*EXTRACTED MATERIAL*:
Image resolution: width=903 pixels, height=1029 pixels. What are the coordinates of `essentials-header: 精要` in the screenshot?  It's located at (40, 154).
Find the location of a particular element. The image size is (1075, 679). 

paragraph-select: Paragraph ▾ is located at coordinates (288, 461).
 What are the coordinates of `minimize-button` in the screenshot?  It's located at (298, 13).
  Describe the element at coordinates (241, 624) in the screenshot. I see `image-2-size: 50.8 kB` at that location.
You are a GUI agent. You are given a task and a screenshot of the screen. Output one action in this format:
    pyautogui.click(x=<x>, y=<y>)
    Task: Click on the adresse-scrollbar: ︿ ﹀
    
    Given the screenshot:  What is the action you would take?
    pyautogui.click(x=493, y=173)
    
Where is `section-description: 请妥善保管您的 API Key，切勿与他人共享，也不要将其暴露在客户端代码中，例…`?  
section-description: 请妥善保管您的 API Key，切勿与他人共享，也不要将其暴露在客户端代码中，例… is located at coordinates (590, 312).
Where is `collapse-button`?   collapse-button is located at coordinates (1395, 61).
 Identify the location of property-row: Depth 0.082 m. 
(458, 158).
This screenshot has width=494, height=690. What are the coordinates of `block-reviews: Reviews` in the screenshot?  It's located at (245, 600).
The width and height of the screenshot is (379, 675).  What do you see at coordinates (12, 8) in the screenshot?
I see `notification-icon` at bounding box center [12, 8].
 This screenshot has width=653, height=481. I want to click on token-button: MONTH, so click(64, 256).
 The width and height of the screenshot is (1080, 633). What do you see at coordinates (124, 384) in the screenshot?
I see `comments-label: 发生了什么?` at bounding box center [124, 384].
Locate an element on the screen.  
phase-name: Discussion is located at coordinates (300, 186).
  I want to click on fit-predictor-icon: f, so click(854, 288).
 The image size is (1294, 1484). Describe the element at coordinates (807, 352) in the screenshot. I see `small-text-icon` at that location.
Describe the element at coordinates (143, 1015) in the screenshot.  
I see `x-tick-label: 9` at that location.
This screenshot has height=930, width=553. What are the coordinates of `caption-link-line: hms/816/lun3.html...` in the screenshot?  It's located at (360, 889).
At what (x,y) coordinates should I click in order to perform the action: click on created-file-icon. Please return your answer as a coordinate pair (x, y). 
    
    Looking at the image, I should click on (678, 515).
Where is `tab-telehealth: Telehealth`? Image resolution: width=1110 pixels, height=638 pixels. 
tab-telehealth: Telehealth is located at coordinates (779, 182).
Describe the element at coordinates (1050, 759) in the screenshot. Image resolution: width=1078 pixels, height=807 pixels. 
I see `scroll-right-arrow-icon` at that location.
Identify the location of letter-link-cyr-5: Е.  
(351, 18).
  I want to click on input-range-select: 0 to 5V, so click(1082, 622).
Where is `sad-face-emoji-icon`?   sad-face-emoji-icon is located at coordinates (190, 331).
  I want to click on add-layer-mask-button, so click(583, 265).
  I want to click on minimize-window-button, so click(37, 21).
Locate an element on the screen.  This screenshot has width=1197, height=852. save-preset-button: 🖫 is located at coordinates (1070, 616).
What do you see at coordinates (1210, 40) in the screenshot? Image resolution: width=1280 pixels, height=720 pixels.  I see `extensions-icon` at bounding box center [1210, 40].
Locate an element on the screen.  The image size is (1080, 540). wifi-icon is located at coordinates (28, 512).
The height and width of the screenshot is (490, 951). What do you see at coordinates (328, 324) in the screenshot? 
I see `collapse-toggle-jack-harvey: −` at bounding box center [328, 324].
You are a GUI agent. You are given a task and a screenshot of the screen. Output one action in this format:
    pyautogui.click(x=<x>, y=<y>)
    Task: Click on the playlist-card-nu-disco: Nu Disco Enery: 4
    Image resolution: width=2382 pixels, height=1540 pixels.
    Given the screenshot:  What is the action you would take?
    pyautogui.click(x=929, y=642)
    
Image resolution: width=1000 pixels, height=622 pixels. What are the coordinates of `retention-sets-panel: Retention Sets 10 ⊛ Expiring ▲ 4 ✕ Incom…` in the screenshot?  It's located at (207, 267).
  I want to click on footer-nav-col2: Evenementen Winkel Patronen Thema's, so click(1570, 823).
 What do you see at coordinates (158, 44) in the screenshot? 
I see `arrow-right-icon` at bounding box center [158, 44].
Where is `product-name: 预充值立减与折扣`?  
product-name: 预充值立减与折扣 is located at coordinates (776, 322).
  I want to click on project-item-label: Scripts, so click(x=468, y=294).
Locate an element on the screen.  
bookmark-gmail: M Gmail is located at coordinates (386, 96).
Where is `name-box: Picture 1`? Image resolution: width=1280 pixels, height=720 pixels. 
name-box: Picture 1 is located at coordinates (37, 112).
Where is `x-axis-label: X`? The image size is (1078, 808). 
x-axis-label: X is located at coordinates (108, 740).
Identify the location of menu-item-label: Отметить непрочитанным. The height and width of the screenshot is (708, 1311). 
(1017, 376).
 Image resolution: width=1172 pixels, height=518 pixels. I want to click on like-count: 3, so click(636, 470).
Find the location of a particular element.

*TASK GOAL*: Edit the records above so that each "Locate an element on the screen" reads "Point to an element on the screen", and leave everything else unchanged.

*EXERCISE RESPONSE*:
Image resolution: width=903 pixels, height=1029 pixels. What are the coordinates of `essentials-header: 精要` in the screenshot?  It's located at (40, 154).
Find the location of a particular element. The image size is (1075, 679). 

paragraph-select: Paragraph ▾ is located at coordinates (288, 461).
 What are the coordinates of `minimize-button` in the screenshot?  It's located at (298, 13).
  Describe the element at coordinates (241, 624) in the screenshot. I see `image-2-size: 50.8 kB` at that location.
You are a GUI agent. You are given a task and a screenshot of the screen. Output one action in this format:
    pyautogui.click(x=<x>, y=<y>)
    Task: Click on the adresse-scrollbar: ︿ ﹀
    
    Given the screenshot:  What is the action you would take?
    pyautogui.click(x=493, y=173)
    
Where is `section-description: 请妥善保管您的 API Key，切勿与他人共享，也不要将其暴露在客户端代码中，例…`?  
section-description: 请妥善保管您的 API Key，切勿与他人共享，也不要将其暴露在客户端代码中，例… is located at coordinates (590, 312).
Where is `collapse-button`?   collapse-button is located at coordinates (1395, 61).
 Identify the location of property-row: Depth 0.082 m. 
(458, 158).
This screenshot has width=494, height=690. What are the coordinates of `block-reviews: Reviews` in the screenshot?  It's located at (245, 600).
The width and height of the screenshot is (379, 675).  What do you see at coordinates (12, 8) in the screenshot?
I see `notification-icon` at bounding box center [12, 8].
 This screenshot has width=653, height=481. I want to click on token-button: MONTH, so click(64, 256).
 The width and height of the screenshot is (1080, 633). What do you see at coordinates (124, 384) in the screenshot?
I see `comments-label: 发生了什么?` at bounding box center [124, 384].
Point to an element on the screen.  
phase-name: Discussion is located at coordinates (300, 186).
  I want to click on fit-predictor-icon: f, so click(854, 288).
 The image size is (1294, 1484). Describe the element at coordinates (807, 352) in the screenshot. I see `small-text-icon` at that location.
Describe the element at coordinates (143, 1015) in the screenshot.  
I see `x-tick-label: 9` at that location.
This screenshot has height=930, width=553. What are the coordinates of `caption-link-line: hms/816/lun3.html...` in the screenshot?  It's located at (360, 889).
At what (x,y) coordinates should I click in order to perform the action: click on created-file-icon. Please return your answer as a coordinate pair (x, y). 
    
    Looking at the image, I should click on (678, 515).
Where is `tab-telehealth: Telehealth`? Image resolution: width=1110 pixels, height=638 pixels. 
tab-telehealth: Telehealth is located at coordinates (779, 182).
Describe the element at coordinates (1050, 759) in the screenshot. Image resolution: width=1078 pixels, height=807 pixels. 
I see `scroll-right-arrow-icon` at that location.
Identify the location of letter-link-cyr-5: Е.  
(351, 18).
  I want to click on input-range-select: 0 to 5V, so click(1082, 622).
Where is `sad-face-emoji-icon`?   sad-face-emoji-icon is located at coordinates (190, 331).
  I want to click on add-layer-mask-button, so click(583, 265).
  I want to click on minimize-window-button, so click(37, 21).
Point to an element on the screen.  This screenshot has width=1197, height=852. save-preset-button: 🖫 is located at coordinates (1070, 616).
What do you see at coordinates (1210, 40) in the screenshot? Image resolution: width=1280 pixels, height=720 pixels.  I see `extensions-icon` at bounding box center [1210, 40].
Point to an element on the screen.  The image size is (1080, 540). wifi-icon is located at coordinates (28, 512).
The height and width of the screenshot is (490, 951). What do you see at coordinates (328, 324) in the screenshot? 
I see `collapse-toggle-jack-harvey: −` at bounding box center [328, 324].
You are a GUI agent. You are given a task and a screenshot of the screen. Output one action in this format:
    pyautogui.click(x=<x>, y=<y>)
    Task: Click on the playlist-card-nu-disco: Nu Disco Enery: 4
    Image resolution: width=2382 pixels, height=1540 pixels.
    Given the screenshot:  What is the action you would take?
    pyautogui.click(x=929, y=642)
    
Image resolution: width=1000 pixels, height=622 pixels. What are the coordinates of `retention-sets-panel: Retention Sets 10 ⊛ Expiring ▲ 4 ✕ Incom…` in the screenshot?  It's located at (207, 267).
  I want to click on footer-nav-col2: Evenementen Winkel Patronen Thema's, so click(1570, 823).
 What do you see at coordinates (158, 44) in the screenshot? 
I see `arrow-right-icon` at bounding box center [158, 44].
Where is `product-name: 预充值立减与折扣`?  
product-name: 预充值立减与折扣 is located at coordinates (776, 322).
  I want to click on project-item-label: Scripts, so click(x=468, y=294).
Point to an element on the screen.  
bookmark-gmail: M Gmail is located at coordinates (386, 96).
Where is `name-box: Picture 1`? Image resolution: width=1280 pixels, height=720 pixels. 
name-box: Picture 1 is located at coordinates (37, 112).
Where is `x-axis-label: X`? The image size is (1078, 808). 
x-axis-label: X is located at coordinates (108, 740).
Identify the location of menu-item-label: Отметить непрочитанным. The height and width of the screenshot is (708, 1311). 
(1017, 376).
 Image resolution: width=1172 pixels, height=518 pixels. I want to click on like-count: 3, so click(636, 470).
Find the location of a particular element.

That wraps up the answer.